* Exercise aim *
Beginning with the line that holds "Task: Click the EPH_IN_FOV column header", copy each line exactly through the end of the entries, but leave the pictures out.

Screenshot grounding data

********************

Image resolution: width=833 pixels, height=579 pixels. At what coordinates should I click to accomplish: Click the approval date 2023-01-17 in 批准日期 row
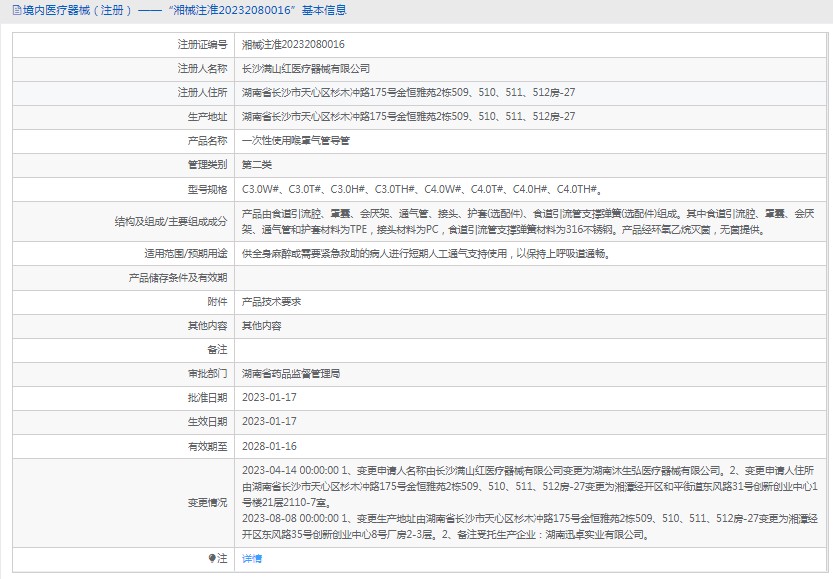(269, 398)
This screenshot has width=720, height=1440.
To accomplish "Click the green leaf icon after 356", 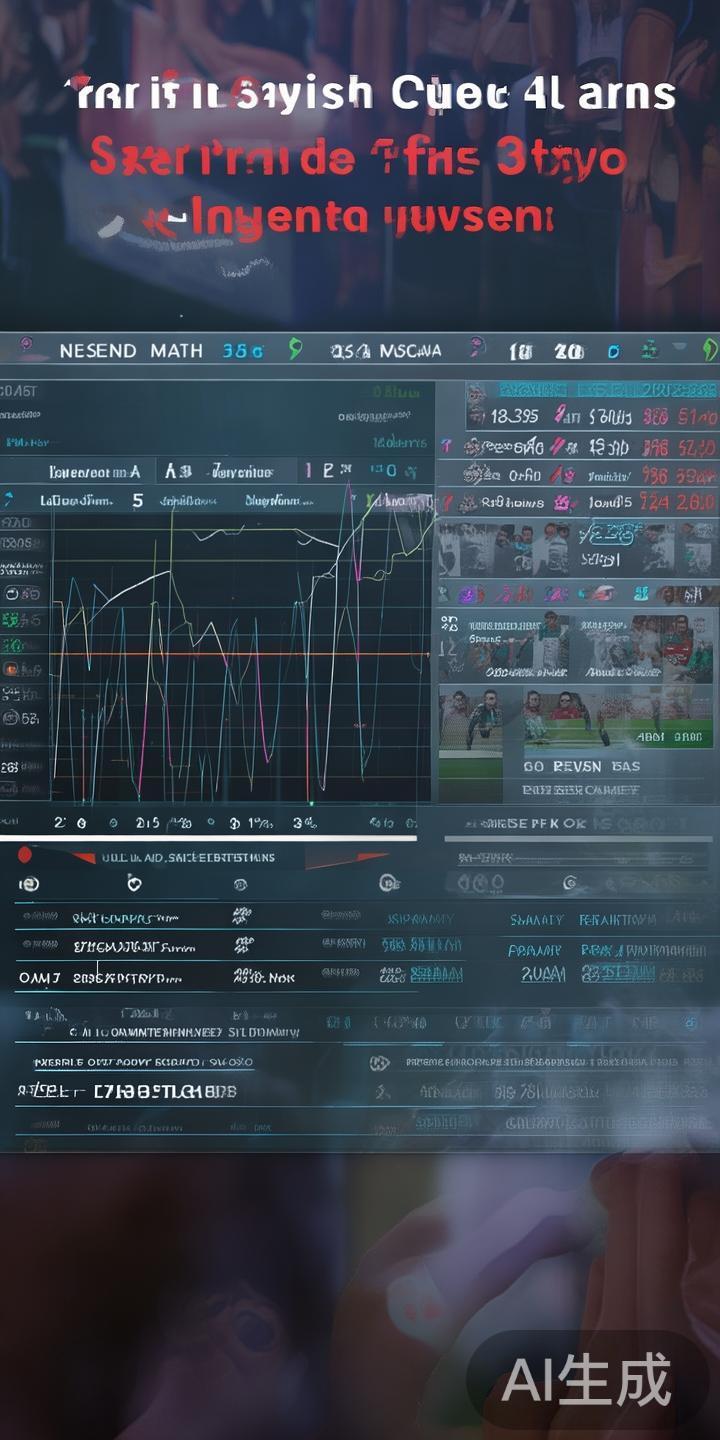I will (295, 349).
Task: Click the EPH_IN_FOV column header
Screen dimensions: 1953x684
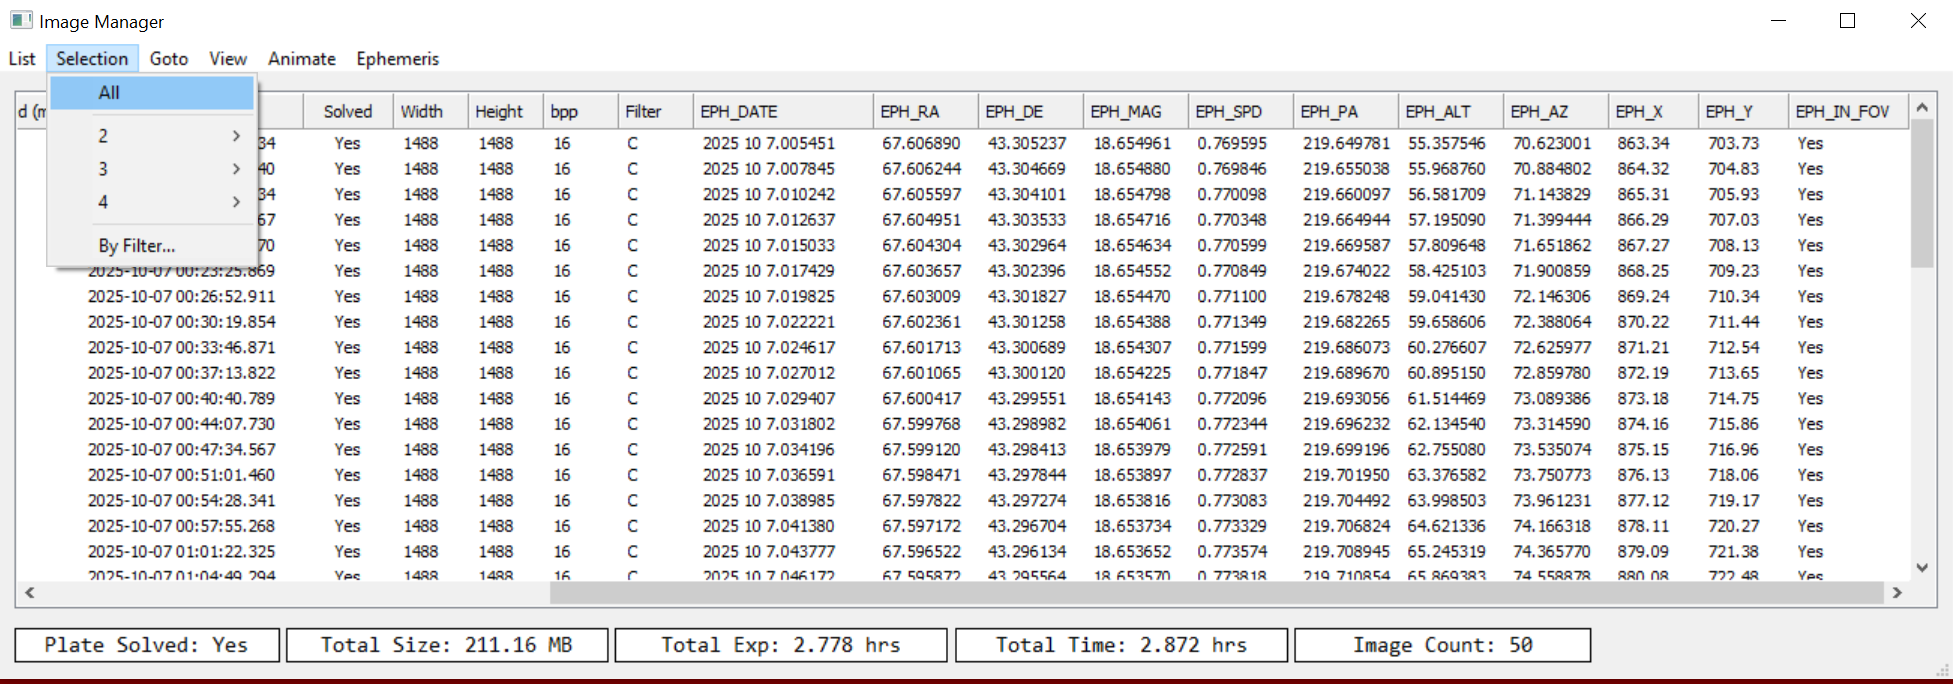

********************

* Answer *
Task: Click the EPH_IN_FOV column header
Screen dimensions: 1953x684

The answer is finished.